Learning from David Bowie
I have been a fan since “Life on Mars”, so forgive what comes next. The thing is that David Bowie has always had a penchant for marketing and image making. His ability to refresh the Bowie brand is legendary. Sometimes he gets it wrong (Tin Machine) and sometimes he gets it so right its a lesson to every marketing professional. Here is the guy that taught Madonna everything she knows apart from that one BIG RULE: take massive risk when you change it up. Madonna never really changed, Bowie will fearlessly change Bowie as soon as he feels the brand is losing relevance.
So here we are. Total silence for nearly a decade. There were rumors that a heart attack had terminated his creative output. Then, taking a leaf out of the Steve Jobs playbook, he signs musicians to an NDA, collaborates with a trusted producer and out of the blue launches a new album. It crept out through social media, it was streamed free on iTunes, he gave no interviews, there was no fanfare. Simply put, he allowed, as Steve used to say, “the consumer to connect the dots”.

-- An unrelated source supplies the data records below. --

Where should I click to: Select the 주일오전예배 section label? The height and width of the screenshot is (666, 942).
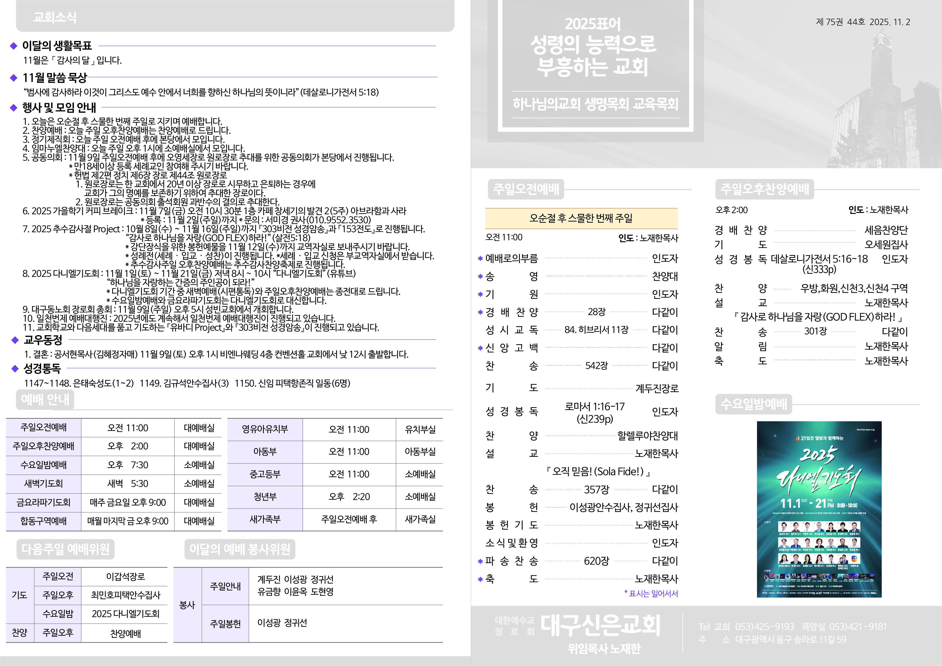tap(526, 189)
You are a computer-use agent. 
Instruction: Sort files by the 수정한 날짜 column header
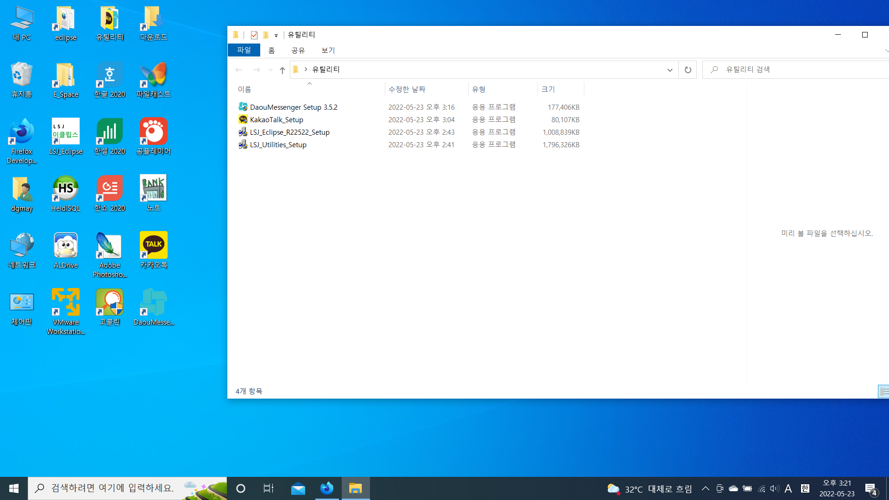407,89
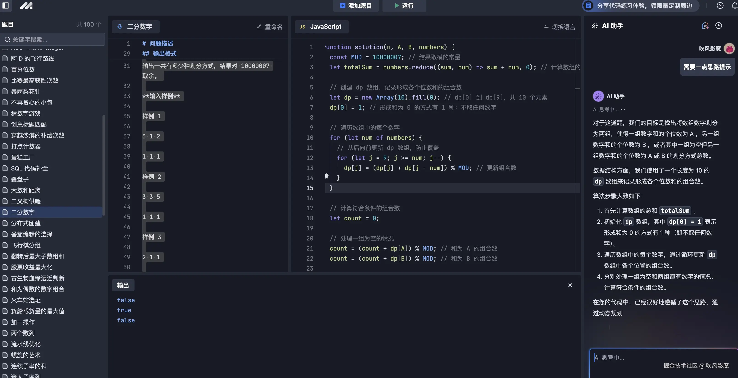Rename the problem using 重命名
738x378 pixels.
[269, 27]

Its a good album, uninformed by a younger artists need to stay current, it graphically replaces his most iconic album: Heroes. It is time to be present not past. Yet it has some uncanny soundalike moments. But most significantly, Bowie is back. Back in a way that feels right for a 66 year old Bowie. No MTV Awards relaunch this time, no Trent Reznor and no Arcade Fire. Just the man.
So, once again, we learn from artists. Authenticity rocks. No need to constantly tease your audience with what is coming next. Surprise is a valuable achievement in a social media world. But most of all, focus on the quality of the product and take your time to get it right.
I am on my fifth listening. And grateful for the effort.